TASK PROMPT
Copy out the rows below again, swapping "table" for "grid" and keeping everything else unchanged.

.....

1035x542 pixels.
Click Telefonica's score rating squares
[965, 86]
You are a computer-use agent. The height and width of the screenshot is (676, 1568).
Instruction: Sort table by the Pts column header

.....

TASK RESULT
1035x542 pixels.
Click Telefonica's score rating squares
[965, 86]
You are a computer-use agent. The height and width of the screenshot is (676, 1568).
Instruction: Sort grid by the Pts column header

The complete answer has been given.